Décidant de passer du virtuel à l’objet réel, Marianne Prairie et Caroline Roy-Blais sortent en 2016 une anthologie de textes publiés sur le blogue par plus de 30 auteur·e·s. Cet ouvrage permet de rejoindre un lectorat différent de celui qui se retrouve sur Internet et permet de garder une trace papier de cette grande aventure collective. Il rend compte de féminismes dynamiques, mouvants, ancrés dans le présent et du blogue comme lieu commun et libre d’analyse et de critique sociales, si rare dans nos sociétés étriquées.
Plusieurs de ces textes cherchent à contribuer à la mémoire collective féministe : en témoignant d’événements – de l’affaire Daigle à la tuerie de Polytechnique –, ils mettent en valeur les batailles des ancien·ne·s. D’autres offrent une plate-forme critique par rapport à des œuvres artistiques et culturelles, du test de Bechdel aux dicos pour filles en passant par la dénonciation de la culture populaire sexiste. D’autres encore se penchent sur les « sujets chauds » : avortement, maternité, couple et famille, travail du sexe, sexualités, violences… Sans oublier ceux qui mettent en exergue les féminismes comme des mouvances continues. Des voix qui se font échos les unes aux autres et dans lesquelles on sent à la fois colère, humour, résistance, autocritique, farouche révolte et éternel désir d’autre chose.

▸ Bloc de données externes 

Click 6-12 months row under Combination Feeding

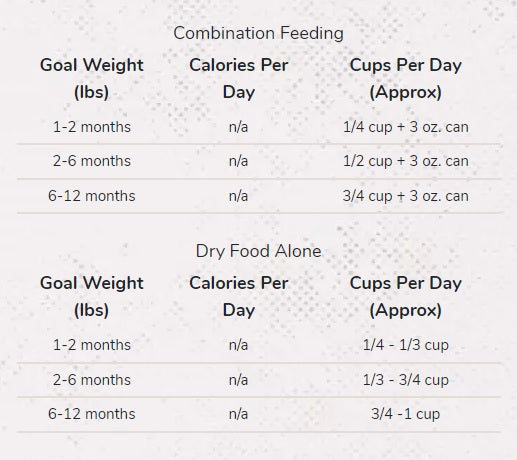259,196
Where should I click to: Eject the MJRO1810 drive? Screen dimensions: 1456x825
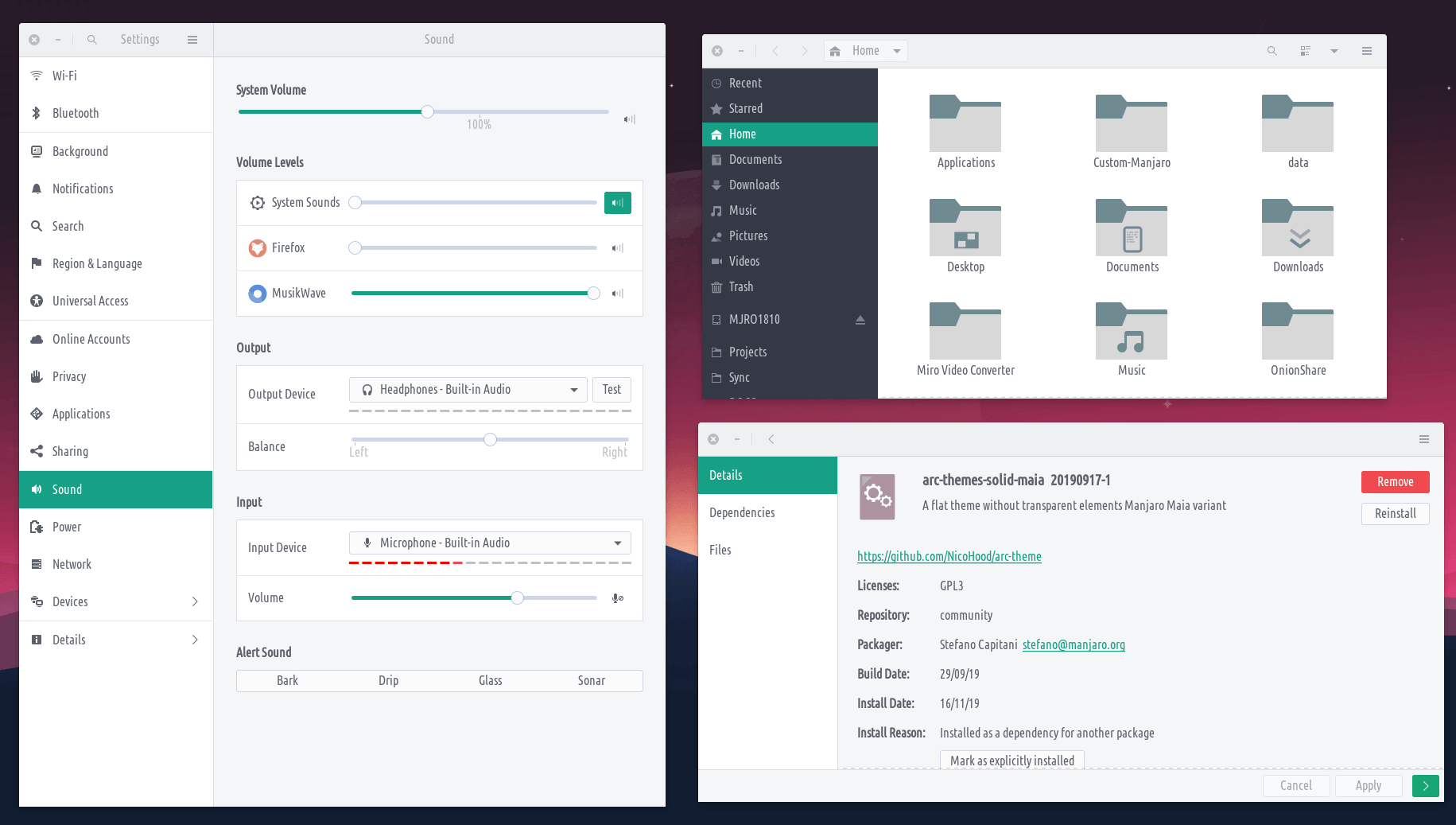tap(860, 320)
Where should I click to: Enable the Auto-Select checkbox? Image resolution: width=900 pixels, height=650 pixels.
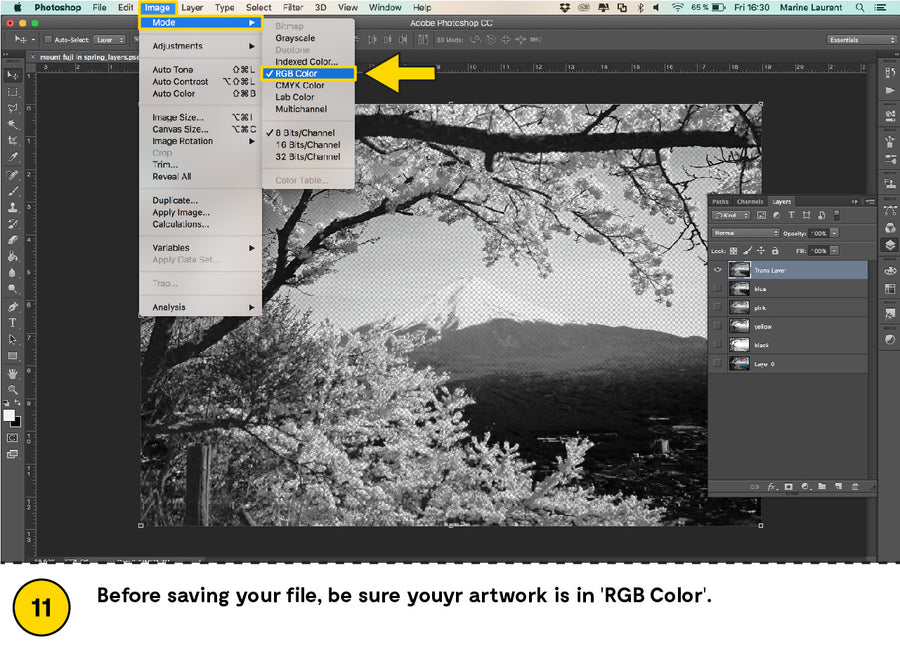click(x=48, y=40)
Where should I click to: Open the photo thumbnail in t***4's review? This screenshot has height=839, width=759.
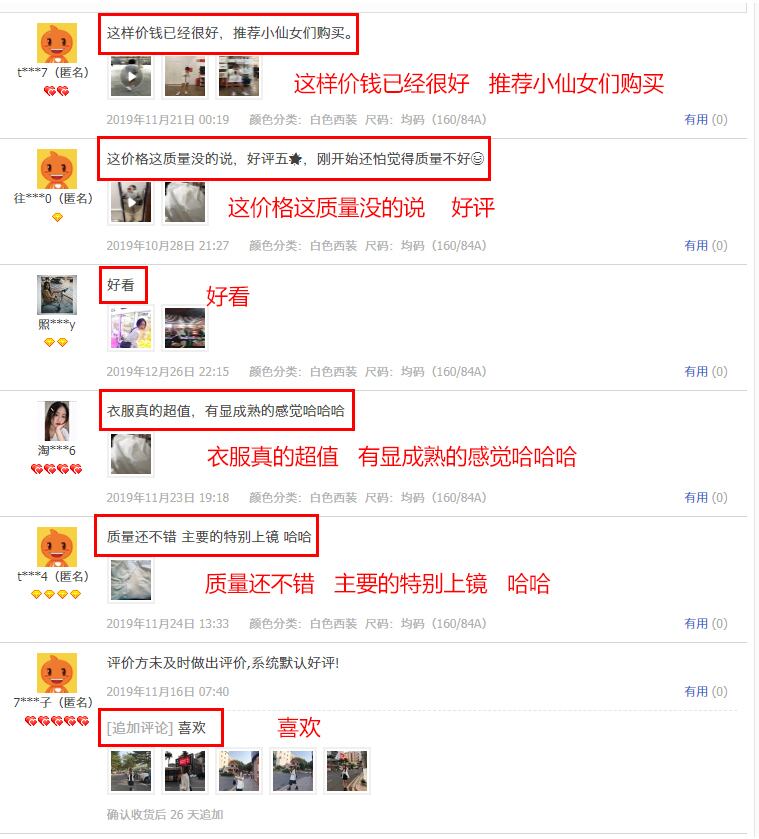pyautogui.click(x=131, y=581)
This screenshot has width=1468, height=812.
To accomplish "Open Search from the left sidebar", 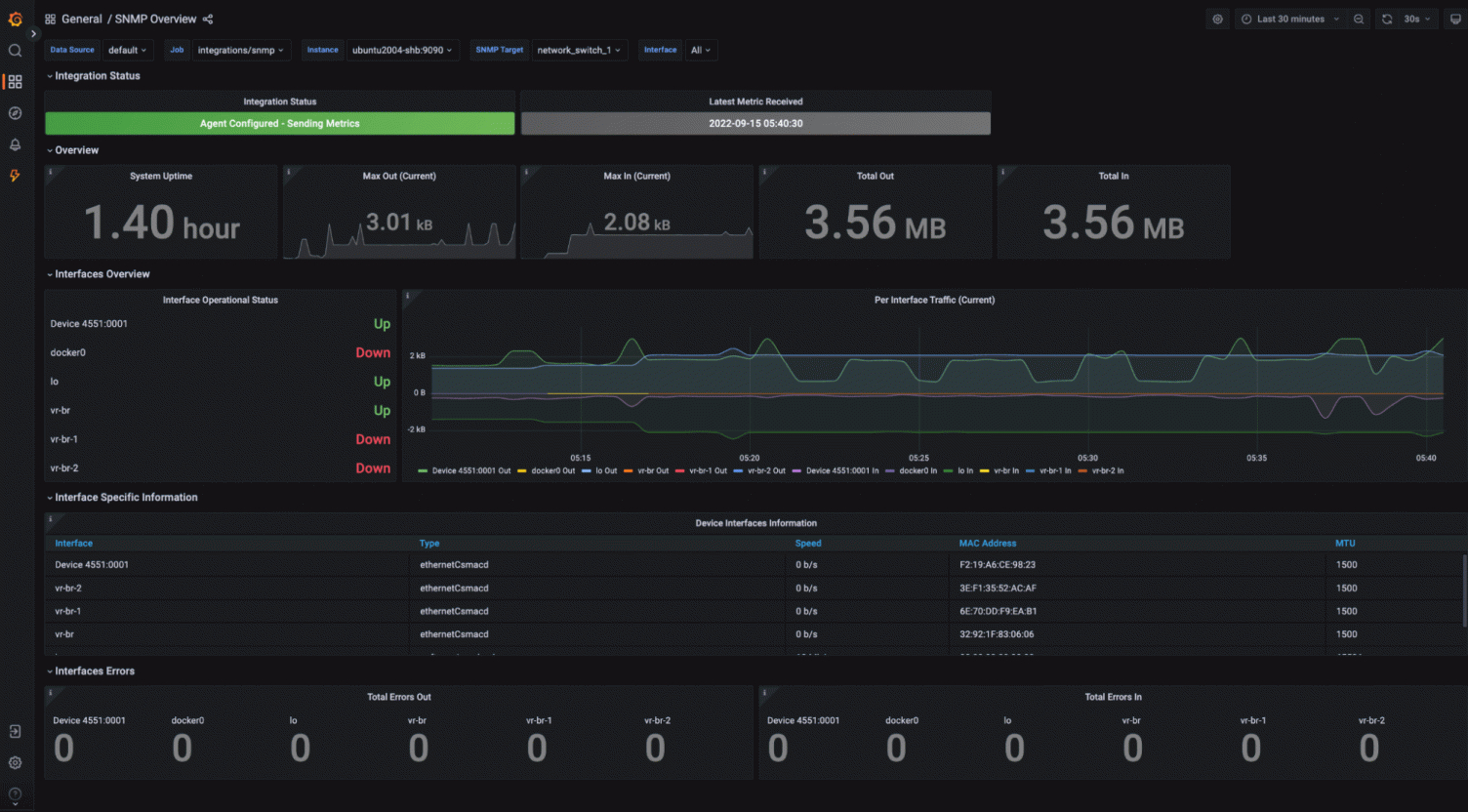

Si on se demande légitimement qui prend parole et qui est entendu sur l’ensemble des médias que l’on véhicule, reste à éclairer qui ne la prend pas. Les femmes autochtones sont les grandes absentes des articles recensés. De quel « Québec » parle-t-on et de quelle histoire coloniale ne parle-t-on pas (ou peu) ? Il est d’ailleurs dommage de voir que le chapitre sur l’intersectionnalité et l’international, s’il traverse les frontières de l’Inde jusqu’au Brésil, ne contient aucun article abordant les enjeux spécifiques des femmes racisées habitant sur le territoire nommé Québec. Sans parler des enjeux touchant les lesbiennes, trans, queer, intersexes et toutes autres personnes de la diversité de genre et de sexe et en dehors de l’hétéronorme (qu’ils ou elles soient ou non racisé·e·s) qui, s’ils ne sont pas totalement absents, se retrouvent assez rarement à travers les pages. Saluons la volonté d’ouvrir l’espace à « toutes les voix féministes ». Et demandons-nous à qui ces termes font référence.